- **Task instructions**
In the Validation excerpt below, reproduce word for word the passage that begins at the words "If both pass, you" and stops after "already have them.".

- **Document excerpt**
····················

Running both checks with ap collects all failures:

pipe(
  Validation.of((name: string) => (age: number) => ({ name, age })),
  Validation.ap(validateName("")),
  Validation.ap(validateAge(-1)),
);
// Invalid(["Name is required", "Age must be non-negative"])

If both pass, you get the assembled value:

pipe(
  Validation.of((name: string) => (age: number) => ({ name, age })),
  Validation.ap(validateName("Alice")),
  Validation.ap(validateAge(30)),
);
// Valid({ name: "Alice", age: 30 })
Validation.of(42);            // Valid(42)
Validation.toValid(42);       // Valid(42) — explicit alias
Validation.fail("too short"); // Invalid(["too short"]) — single error
Validation.toInvalid(["too short", "missing digits"]); // Invalid([...]) — multiple errors

fail is the most common way to create failures — it wraps a single error in a list. toInvalid lets you provide multiple errors directly when you already have them.

ap is what sets Validation apart from Result. The pattern is: start with your constructor function wrapped in Validation.of, then apply each validated argument with ap:

// Constructor: (field1) => (field2) => (field3) => result
const build = (email: string) => (password: string) => (age: number) =>
  ({ email, password, age });

pipe(
  Validation.of(build),
  Validation.ap(validateEmail(form.email)),       // applies first arg
  Validation.ap(validatePassword(form.password)), // applies second arg
  Validation.ap(validateAge(form.age)),           // applies third arg
);

Each ap step:

  • If both sides are valid, applies the function to the value
  • If either side is invalid, merges both error lists into a single Invalid

The key property: all ap steps run regardless of prior failures. This is what allows all errors to be collected.

····················

- **Available data**
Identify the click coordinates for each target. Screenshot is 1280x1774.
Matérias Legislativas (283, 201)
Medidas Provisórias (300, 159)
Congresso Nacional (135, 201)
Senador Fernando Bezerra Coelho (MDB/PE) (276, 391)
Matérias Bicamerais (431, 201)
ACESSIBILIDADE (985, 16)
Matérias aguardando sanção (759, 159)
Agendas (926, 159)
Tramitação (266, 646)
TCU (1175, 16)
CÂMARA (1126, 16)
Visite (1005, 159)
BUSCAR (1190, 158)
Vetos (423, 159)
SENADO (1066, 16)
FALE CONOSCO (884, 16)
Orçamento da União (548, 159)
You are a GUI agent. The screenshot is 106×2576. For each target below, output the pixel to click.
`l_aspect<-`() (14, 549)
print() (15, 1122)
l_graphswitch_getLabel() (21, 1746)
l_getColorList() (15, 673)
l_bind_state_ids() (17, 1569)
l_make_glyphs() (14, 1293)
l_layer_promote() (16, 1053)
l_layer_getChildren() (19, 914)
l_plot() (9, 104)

····················

- **Task answer**
If both pass, you get the assembled value:

pipe(
  Validation.of((name: string) => (age: number) => ({ name, age })),
  Validation.ap(validateName("Alice")),
  Validation.ap(validateAge(30)),
);
// Valid({ name: "Alice", age: 30 })
Validation.of(42);            // Valid(42)
Validation.toValid(42);       // Valid(42) — explicit alias
Validation.fail("too short"); // Invalid(["too short"]) — single error
Validation.toInvalid(["too short", "missing digits"]); // Invalid([...]) — multiple errors

fail is the most common way to create failures — it wraps a single error in a list. toInvalid lets you provide multiple errors directly when you already have them.